En 1801, au sortir de la Révolution, le Premier consul, Bonaparte, signe un Concordat avec le pape Pie VII. Parmi les articles imposés à Rome, celui qui prévoyait la démission de tous les évêques encore vivants afin de reconstituer une hiérarchie nouvelle. Sur près de cent prélats concernés, 40 % refusèrent et entraînèrent avec eux des prêtres et des fidèles. Ainsi naquit la Petite Église…
La chronique d’Alain Cabantous
L’Europe dans son ensemble connaît, nous le savons tous, une réduction drastique et rapide du nombre de prêtres encore en activité pastorale. Même la (trop) catholique Pologne est touchée à son tour. En France, le clergé séculier est passé de 41 000 unités en 1965 à 6 000 en 2014 et probablement à 4 000 à l’horizon 2025. Faute de vouloir s’interroger sur le fond du problème qui touche à la nature du sacerdoce, les évêques préfèrent organiser des pèlerinages ou des veillées pour les vocations (masculines bien sûr) avec le succès que l’on sait. En outre, la venue massive de prêtres africains s’apparente à un débauchage néocolonial pas toujours concluant sur le terrain ou encore l’encouragement prodigué par la hiérarchie aux communautés faussement nouvelles, pourvoyeuses surtout d’ordonnés formatés et souvent inadaptés ne sont que des emplâtres qui risquent de ne pas durer.
Alors faut-il envisager pour demain des communautés sans prêtres, au moins sans prêtres tels que nous les connaissons aujourd’hui ? Et pourquoi pas puisque même dans l’Église institutionnelle, pourtant lente à réagir et accrochée à des modèles périmés, nécessité fait loi souvent sous la pression des laïcs. C’est d’ailleurs ce qui est arrivé à ce mouvement pourtant très catholique, né au seuil du XIXe siècle, appelé la Petite Église et dont il subsiste aujourd’hui quelques milliers de fidèles à Lyon et surtout dans les Deux-Sèvres.

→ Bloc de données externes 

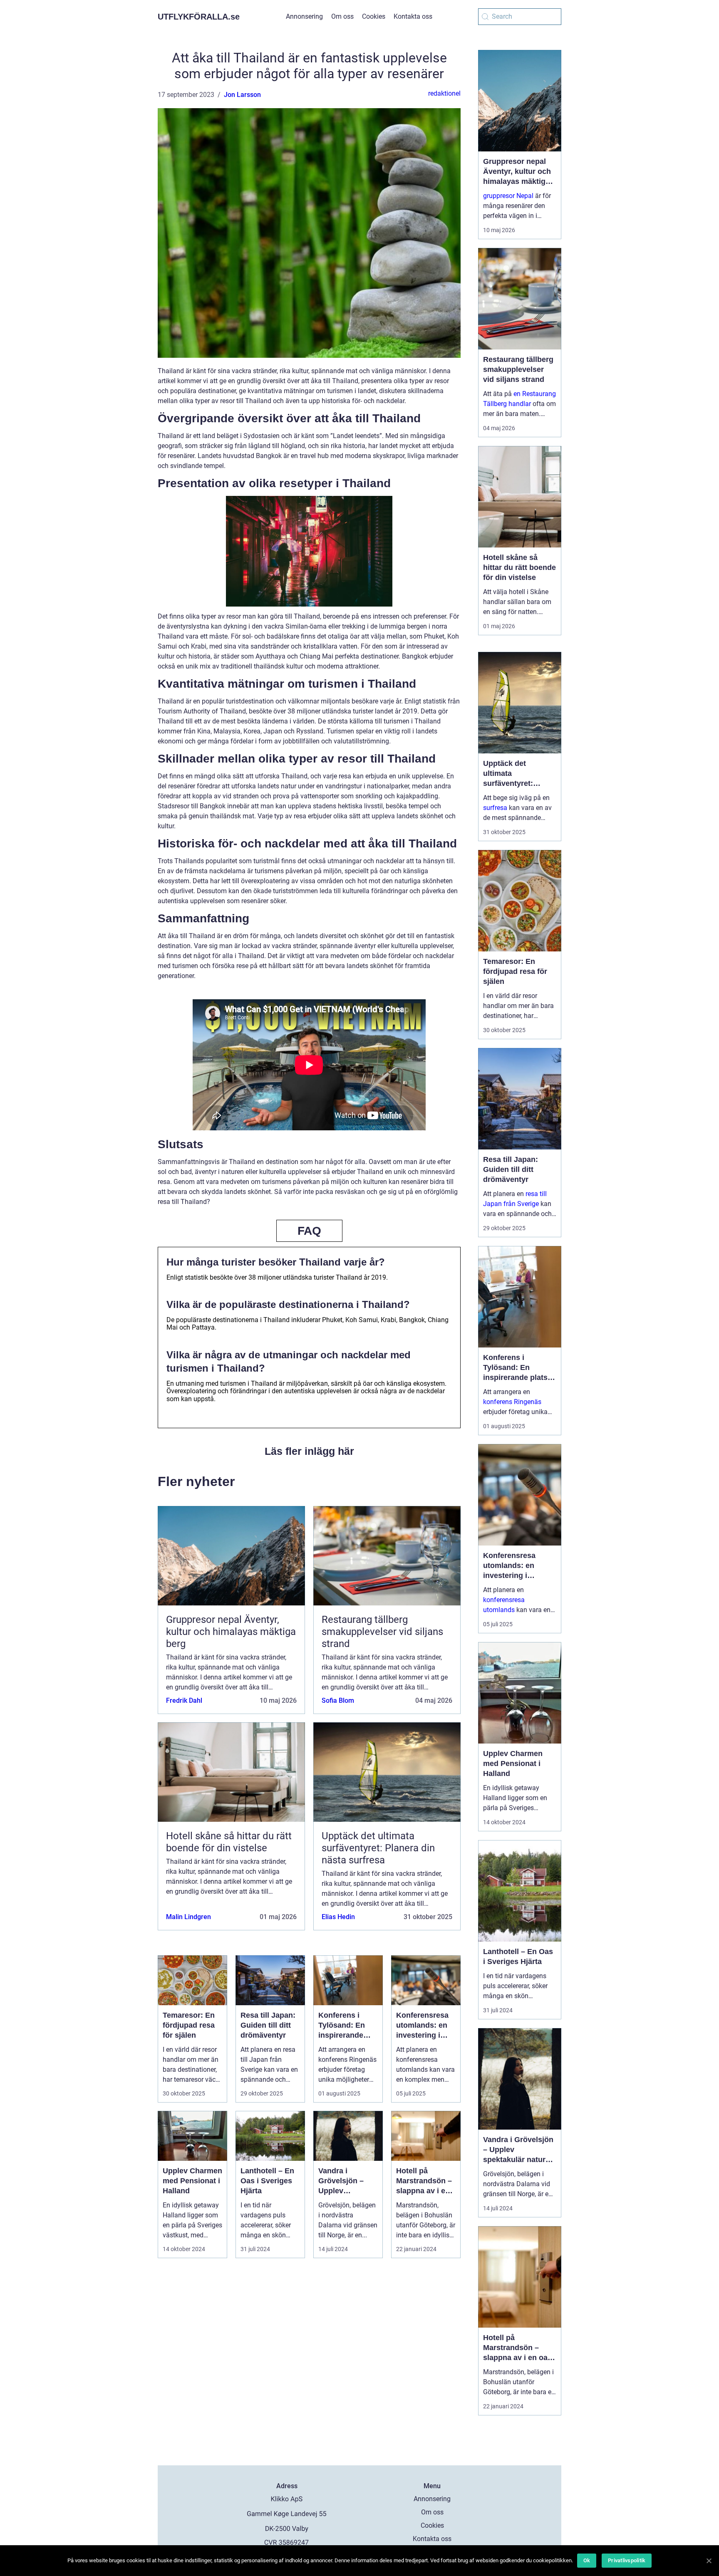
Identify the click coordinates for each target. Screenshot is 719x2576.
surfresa (495, 808)
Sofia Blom (338, 1700)
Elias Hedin (338, 1917)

L’affaire n’est pas simple. Au sortir de la Révolution, l’Église de France est à la fois dispersée et divisée entre prêtres et évêques en exil, clercs clandestins et clergé « constitutionnel » officiellement reconnu. Le Premier consul, Bonaparte, estimant que toute société a besoin de s’appuyer sur une unité religieuse, insiste auprès du pape pour restructurer ladite Église en signant en 1801 un Concordat avec Pie VII. Parmi les articles imposés à Rome celui qui prévoyait la démission de tous les évêques encore vivants afin de reconstituer une hiérarchie nouvelle. Sur près de cent prélats concernés, 40 % refusèrent et entraînèrent avec eux des prêtres et des fidèles. Lesquels récusaient aussi la stricte limitation des fêtes religieuses d’obligation à quatre. Ainsi naquit la Petite Église comme une église du refus et de la résistance. Inégalement répartie sur le territoire mais forte alors de cent mille personnes environ, elle s’est posée comme détentrice de la tradition la plus stricte et considéra même le pape comme celui qui avait sciemment rompu la chaîne de la succession apostolique.

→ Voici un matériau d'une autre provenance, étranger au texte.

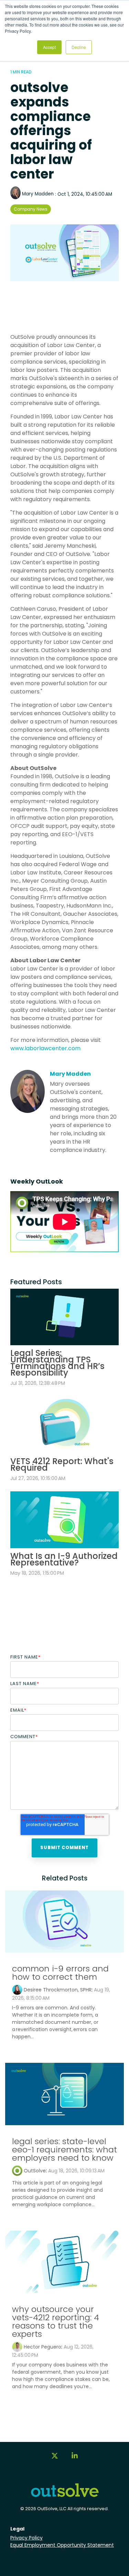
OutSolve (35, 2170)
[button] (54, 2459)
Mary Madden (38, 194)
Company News (30, 209)
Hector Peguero (42, 2346)
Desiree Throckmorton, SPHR (58, 1989)
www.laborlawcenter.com (45, 1048)
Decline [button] (79, 47)
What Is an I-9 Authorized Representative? (64, 1559)
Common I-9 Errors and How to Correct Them (60, 1972)
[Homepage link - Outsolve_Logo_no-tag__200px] (64, 2494)
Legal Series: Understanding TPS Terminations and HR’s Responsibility (57, 1362)
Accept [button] (49, 47)
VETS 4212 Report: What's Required (62, 1464)
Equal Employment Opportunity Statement (62, 2545)
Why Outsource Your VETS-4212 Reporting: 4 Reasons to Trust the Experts (55, 2321)
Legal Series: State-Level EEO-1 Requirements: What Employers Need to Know (64, 2149)
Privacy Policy (26, 2537)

Jusqu’au moment où entre 1830 et 1845, les prêtres qui menaient ces groupes moururent sans descendance si l’on peut s’exprimer ainsi, puisque les évêques dissidents avaient refusé ou n’avaient pu procéder à des ordinations. Voilà donc des assemblées qui avaient toujours pensé l’Église comme une hiérarchie immuable et, surtout depuis le concile de Trente, le prêtre, homme autoproclamé du sacré, comme l’élément indispensable à la vie pastorale et sacramentelle des paroisses, devenues orphelines. Même si ce scénario était prévisible, il a dû en plonger plus d’un-e dans des abysses de réflexion ecclésiologique d’autant qu’il n’était pas question pour la plupart de réintégrer l’Église officielle honnie. Alors, vaille que vaille, ces communautés s’adaptèrent. Ce furent d’abord des hommes qui, dans les maisons ou les chapelles construites à cet effet, menaient les offices du dimanche dont on lisait les textes en français et délivraient parfois un commentaire. Mais bientôt, horresco referens, des femmes y prirent une place grandissante. Comme l’écrit le futur cardinal Pie, évêque de Poitiers en 1851 en s’adressant aux dissidents : « Votre curé, c’est une femme ! Mais vit-on rien de semblable sous le soleil ! L’ordre naturel veut que l’homme enseigne et que la femme apprenne dans le silence et la soumission ». Pis, et sans mauvais jeu de mot, les femmes de la Petite Église avaient une place prépondérante pour l’administration du baptême, pour les enterrements devenus « civils » ou à travers l’instruction des enfants. La communion dominicale était strictement spirituelle et la confession faite devant Dieu seulement. Et selon l’un des derniers prêtres encore actif dans les années 1830, comme par une redécouverte des sources scripturaires, c’est « Dieu Lui-même qui [vous] tient lieu de pasteur, de guide et de soutien car les fidèles qui sont sans prêtre sont eux-mêmes prêtres et roi. »
Tel est le paradoxe de la Petite Église. Initialement née pour conserver coûte que coûte de l’ancien, elle devint novatrice et prophétique sous l’effet implacable des circonstances pour ne pas disparaître. Nous sommes probablement entrés aujourd’hui avec acuité dans ce temps fructueux des épreuves. Il ne touche pas seulement la communauté de Saint-Merry, volontairement détruite par le cléricalisme épiscopal, pas seulement ces diocèses amazoniens immenses, vides de clercs et encore en attente. Mais il concerne tant de femmes et d’hommes que la pandémie a contraints à inventer, à « bricoler », ensemble ou isolés, une autre forme de vie sacramentelle. Tant et si bien qu’au sujet de la confession le pape François a souligné que « celle-ci ne se faisait pas seulement par le ministère d’un prêtre, mais que les gens peuvent demander pardon à Dieu devant un crucifix »… Un parfum de Petite Église.
Tout est donc à (re) faire autrement.